Functional Medicine Treatment Options



This systematic review followed PRISMA guidelines, including 15 randomized controlled trials (RCTs) that evaluated the efficacy of complementary and alternative medicine (CAM) in treating fibromyalgia (FM). There were many positive results including: 

  • Acupuncture, examined in several studies, showed improvements in FM symptoms, including reductions in fatigue, pain, and tender point sensitivity, as well as enhancements in depression and anxiety. 

  • Tai Chi demonstrated benefits in sleep quality and overall health, with effects lasting up to six months post-treatment. 

  • The oral ingestion of Ganoderma Lucidum (Reishi Mushroom) showed trends towards improved happiness and life satisfaction, although results were not statistically significant. 

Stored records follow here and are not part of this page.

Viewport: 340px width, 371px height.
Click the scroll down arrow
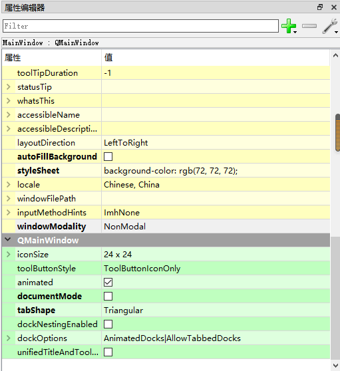[x=335, y=365]
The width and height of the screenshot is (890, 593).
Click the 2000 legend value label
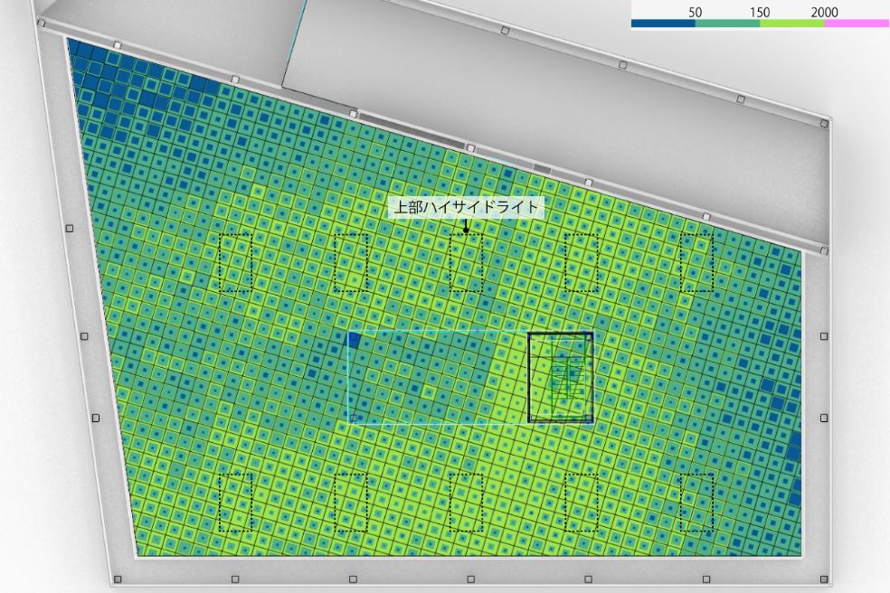(824, 12)

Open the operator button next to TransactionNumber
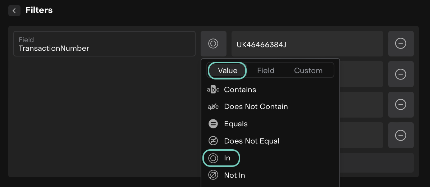(213, 44)
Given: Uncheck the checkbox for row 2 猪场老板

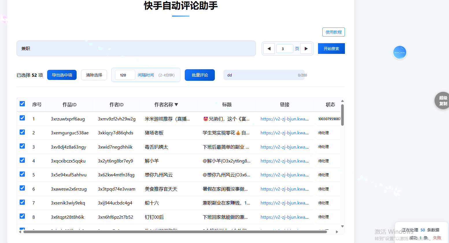Looking at the screenshot, I should (22, 132).
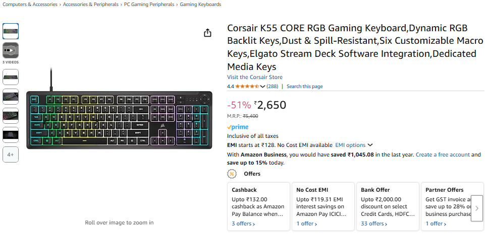View the 3 offers under Cashback
This screenshot has width=490, height=235.
click(244, 223)
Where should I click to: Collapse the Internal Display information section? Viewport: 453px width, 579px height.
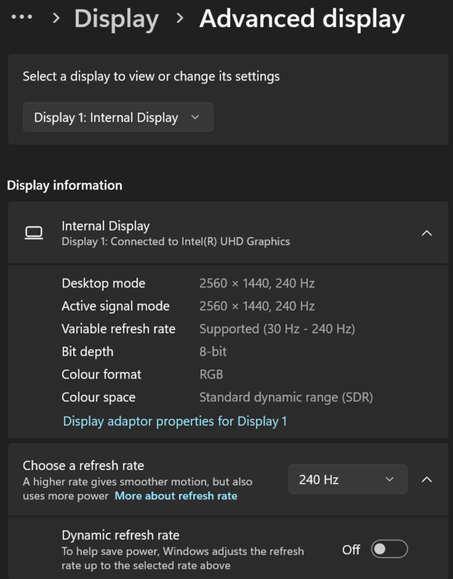pos(427,233)
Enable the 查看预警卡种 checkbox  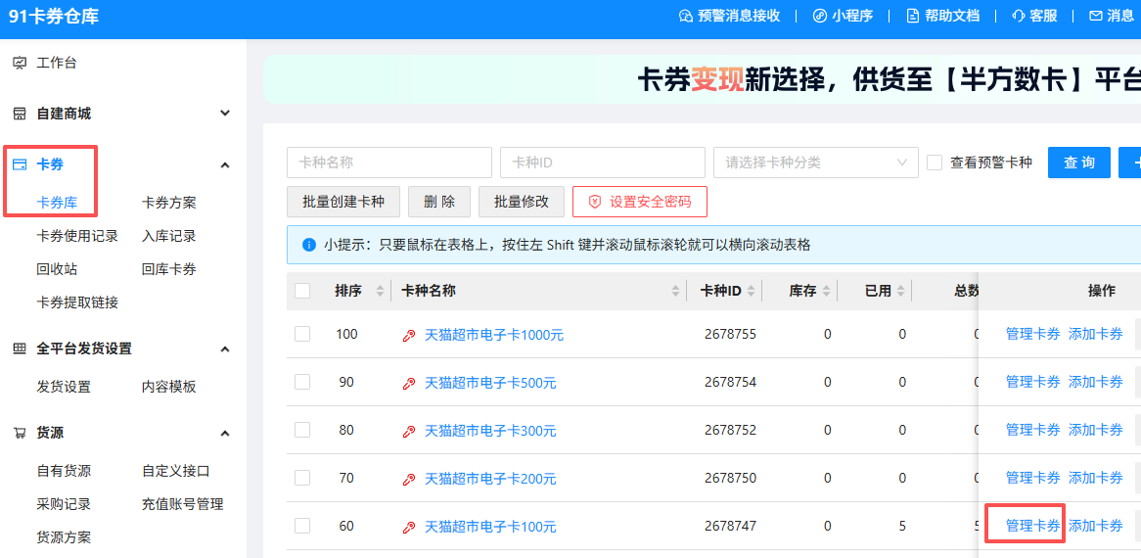pyautogui.click(x=935, y=163)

  • Japanese Natural Harmonization, specifically Reiki, did not show significant differences in pain, fatigue, or well-being between the control and experimental groups. 

  • Ayurvedic medicine, particularly yoga combined with Tui Na, significantly reduced FM impact and pain, with benefits maintained over the long term. 

  • Balneotherapy (warm mineral baths) improved FM impact, tender points, and perceived pain, especially when combined with physical exercise. 

  • Music therapy enhanced mental well-being but did not significantly affect pain perception.